=== What you should do ===
Which lines in the rows below contain the word "section"? Copy each one in full, treating case as significant.

=== Supplied information ===
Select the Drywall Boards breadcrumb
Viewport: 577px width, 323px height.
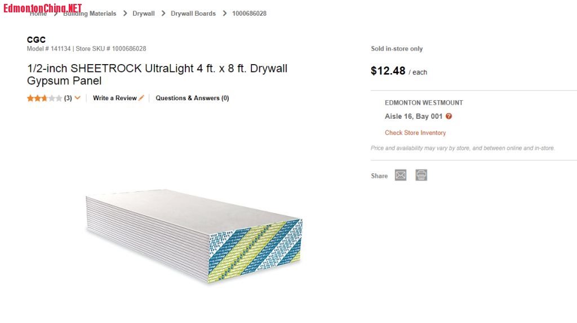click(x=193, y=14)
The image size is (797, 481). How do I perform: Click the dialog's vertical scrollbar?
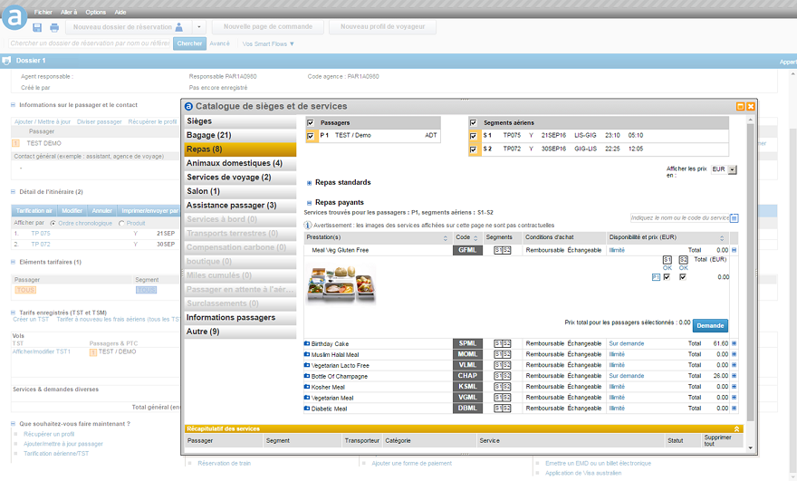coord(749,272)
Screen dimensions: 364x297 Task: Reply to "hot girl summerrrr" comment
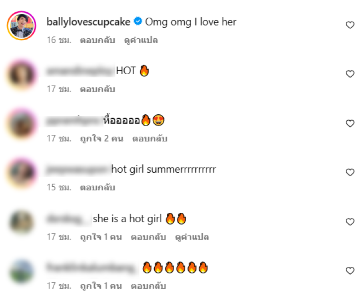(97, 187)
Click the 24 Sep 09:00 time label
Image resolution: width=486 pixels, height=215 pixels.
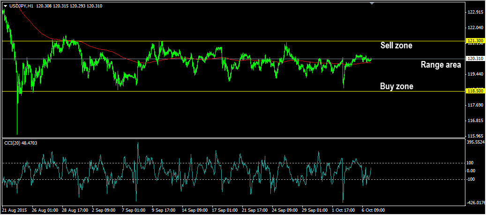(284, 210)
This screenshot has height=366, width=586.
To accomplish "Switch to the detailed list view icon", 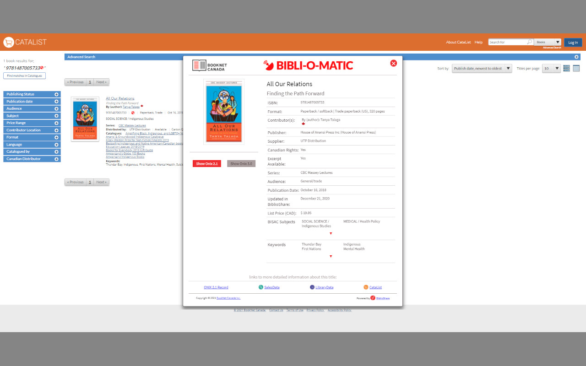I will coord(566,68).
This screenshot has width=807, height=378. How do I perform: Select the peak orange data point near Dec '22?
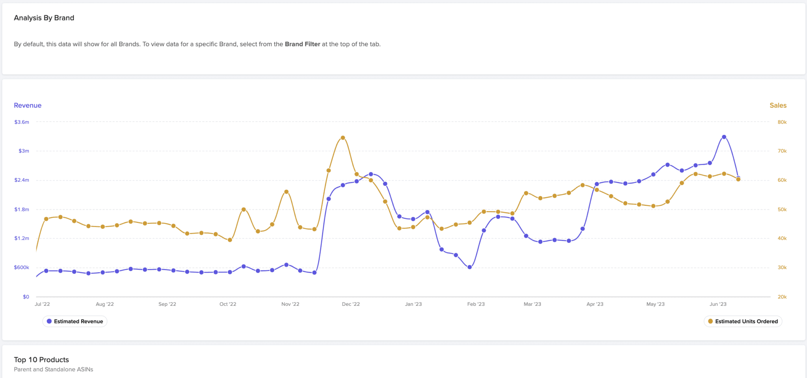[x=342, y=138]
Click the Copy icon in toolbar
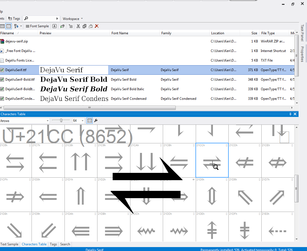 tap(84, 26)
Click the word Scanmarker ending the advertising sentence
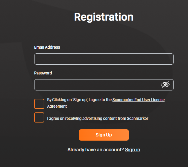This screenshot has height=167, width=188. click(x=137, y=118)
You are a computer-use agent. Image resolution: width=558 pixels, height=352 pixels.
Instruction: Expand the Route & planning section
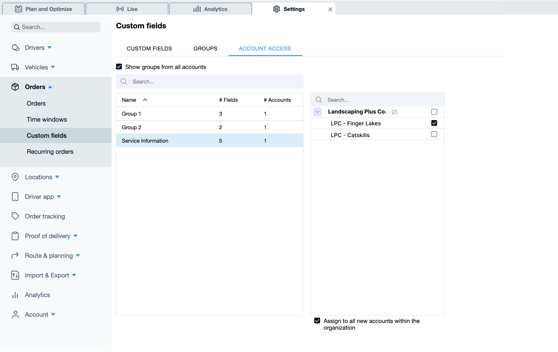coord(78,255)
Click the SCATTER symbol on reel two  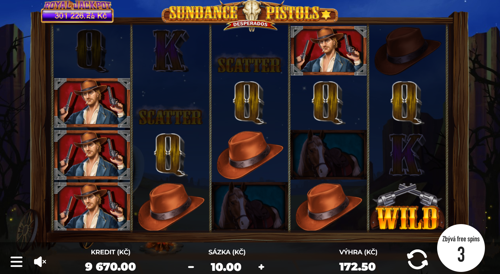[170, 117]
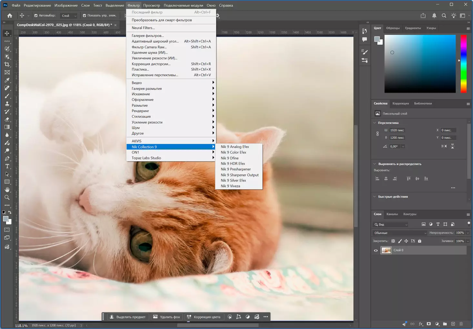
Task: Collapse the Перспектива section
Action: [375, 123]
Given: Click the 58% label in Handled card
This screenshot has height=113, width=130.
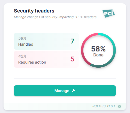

=== The reply ===
Instruction: Expand the Route & planning section
Task: Collapse the Перспектива section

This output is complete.